Kinsley – who has said he’ll likely be leaving his post this fall – has raised hackles with such dubious innovations as publishing freelance pieces as unsigned editorials and, most disastrously, posting a “wikitorial” on the Times’ website that readers could revise as they saw fit. Not surprisingly, the piece became a magnet for X-rated contributions. There’s no doubt that the editorial and op-ed pages of daily newspapers could use some serious rethinking. But Kinsley, despite a long, successful career editing publications such as The New Republic and Slate, as well as co-hosting CNN’s “Crossfire” back when even Jon Stewart would have liked it, seemed to lose his way.

The Masthead contributions range from pro-wiki commentators such as Robert Niles, editor of the Online Journalism Review, to the more traditionalist Stephen Burgard, director of Northeastern University’s School of Journalism. Both Niles and Burgard have worked for the Times, Burgard as an editorial writer.

Yet unless you’re a member of the editorial-writers group or a subscriber to The Masthead, you are almost certainly not going to put in the effort needed to read these pieces. Because The Masthead, oddly enough, is not on the Web. You can find it online through some specialized databases; I was able to access the articles via EBSCO, available for free with my public-library card. But the path I had to take was nonintuitive bordering on counterintuitive.

By not making its contents freely available, The Masthead is withholding itself from what could be a broader conversation. Romenesko loves this stuff, and a posting on his site would have guaranteed national distribution to an audience of both professionals and lay people – which is what this package deserves. Bloggers would have at it, too. I can’t imagine the editorial-writers group would suffer much of a financial hit by giving away The Masthead. If anything, the organization would achieve a higher profile, and perhaps more people would join.
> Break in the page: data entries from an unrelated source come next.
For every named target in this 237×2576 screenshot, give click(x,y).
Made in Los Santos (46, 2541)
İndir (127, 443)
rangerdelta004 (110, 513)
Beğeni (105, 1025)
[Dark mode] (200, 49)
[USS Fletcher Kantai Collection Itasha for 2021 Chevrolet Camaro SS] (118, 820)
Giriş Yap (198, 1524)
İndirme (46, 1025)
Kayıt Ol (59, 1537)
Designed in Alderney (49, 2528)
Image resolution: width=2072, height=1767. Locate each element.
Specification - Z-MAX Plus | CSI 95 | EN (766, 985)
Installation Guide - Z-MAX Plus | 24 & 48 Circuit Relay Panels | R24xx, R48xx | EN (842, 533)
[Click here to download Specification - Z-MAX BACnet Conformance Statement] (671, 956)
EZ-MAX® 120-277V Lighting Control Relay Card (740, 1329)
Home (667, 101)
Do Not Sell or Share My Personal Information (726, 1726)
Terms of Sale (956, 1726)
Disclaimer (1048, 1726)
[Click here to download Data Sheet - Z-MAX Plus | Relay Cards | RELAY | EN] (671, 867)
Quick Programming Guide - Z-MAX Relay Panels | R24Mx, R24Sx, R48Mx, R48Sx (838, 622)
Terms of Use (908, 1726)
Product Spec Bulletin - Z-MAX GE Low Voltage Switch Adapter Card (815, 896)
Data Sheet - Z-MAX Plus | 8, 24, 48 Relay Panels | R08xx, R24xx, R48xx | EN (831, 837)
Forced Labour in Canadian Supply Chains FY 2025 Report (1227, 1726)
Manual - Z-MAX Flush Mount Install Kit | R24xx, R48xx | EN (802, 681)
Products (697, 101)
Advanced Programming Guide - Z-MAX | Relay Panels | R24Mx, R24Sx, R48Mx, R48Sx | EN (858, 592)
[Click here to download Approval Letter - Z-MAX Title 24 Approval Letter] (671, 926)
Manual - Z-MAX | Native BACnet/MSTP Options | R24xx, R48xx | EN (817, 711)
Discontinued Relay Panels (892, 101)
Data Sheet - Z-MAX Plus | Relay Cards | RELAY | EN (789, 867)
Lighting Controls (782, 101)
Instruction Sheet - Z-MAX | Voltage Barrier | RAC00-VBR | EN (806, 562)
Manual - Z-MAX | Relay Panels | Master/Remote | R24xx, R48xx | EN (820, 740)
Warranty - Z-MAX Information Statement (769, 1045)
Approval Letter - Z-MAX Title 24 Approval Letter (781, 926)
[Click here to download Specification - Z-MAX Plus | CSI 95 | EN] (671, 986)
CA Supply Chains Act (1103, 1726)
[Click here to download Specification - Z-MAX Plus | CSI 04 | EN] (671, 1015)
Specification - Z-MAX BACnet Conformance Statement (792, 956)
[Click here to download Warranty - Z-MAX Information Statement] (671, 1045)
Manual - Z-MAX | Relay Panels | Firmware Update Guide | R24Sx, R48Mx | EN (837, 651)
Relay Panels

Jay Rosen, among others, is a staunch advocate of free, permanent links, explaining:

ROSEN: If you linked to the Los Angeles Times, your link would be dead in a week or two, as the content moved, in some grindingly mechanical fashion, off the “free” site, into an closed and gated archive, with tolls, thereby removing the journalism part from circulation on the Read/Write web, which means removing it from Google, from active cultural memory, and interrupting the very patterns by which value is added to a piece of journalism – post-publication, online, because of how the web works.

The danger, of course, is that news organizations, already hard-pressed for revenue because they’re giving away their current content on the Web, will lose yet another revenue stream by giving away their archives. Yet surely there is reputational value in taking part in the national conversation. When was the last time you heard anyone talk about The New Republic? It’s not because it’s not just as good as it ever was; it’s because it now hides most of its content behind a subscriber-only wall. Now the New York Times is ready to places its columnists off-limits to non-subscribers. Many observers are predicting that people who don’t subscribe already will simply find new columnists to read – and I think those predictions are right.

What’s obvious is that if you’re not on the Web, you’re not part of the conversation. The Masthead’s LA Times package could help foster a wide-ranging discussion about the future of the editorial page. But not if only a select few can read it.